I'll hold off telling you about Mukoma Wa Ngugi's Black Star Nairobi (Melville International Crime, 2013) until next week. Today, let me mention a few books on the way to their spawning grounds:
I read Peter Dickinson's Some Deaths before Dying (Mysterious Press, 1999) years ago, but I was in the mood for a re-read. Dickinson is one of crime fiction's most original writers, and all of his books are a pleasure. This one's about memory, honor, and betrayal. Rachel Matson spent her life as a photographer, but now the 90-year-old widow of a soldier who survived a Japanese prisoner-of-war camp during World War II lies in bed, barely able to move. Her spirit is still strong, and her mind is still sharp. When she learns that one of her husband's Ladurie dueling pistols is missing, she uses the photographs that document their lives and the help of her nurse, Dilys, to investigate. This complex story, which zigzags back and forth in time and place, is beautifully told and populated by unforgettable characters.

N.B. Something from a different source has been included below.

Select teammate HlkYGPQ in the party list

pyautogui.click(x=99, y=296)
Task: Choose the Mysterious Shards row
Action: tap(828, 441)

Who can resist a book about the heart strings that bind us set against the backdrop of war? Anthony Marra's 2013 debut, A Constellation of Vital Phenomena, published by Hogarth/Crown, revolves around eight characters in rural Chechnya after the fall of the Soviet Union. Three of the characters are key: eight-year-old Havaa, whose father is abducted by Russian soldiers, and Sonja and Akhmed, two doctors who risk their lives to protect her. While the circumstances are bleak, the characters retain enough humor and their fates remain optimistic enough to sustain us. After David Benioff's City of Thieves, I'm once again ready for a return to war.
And now, back to my books, before they return to the library.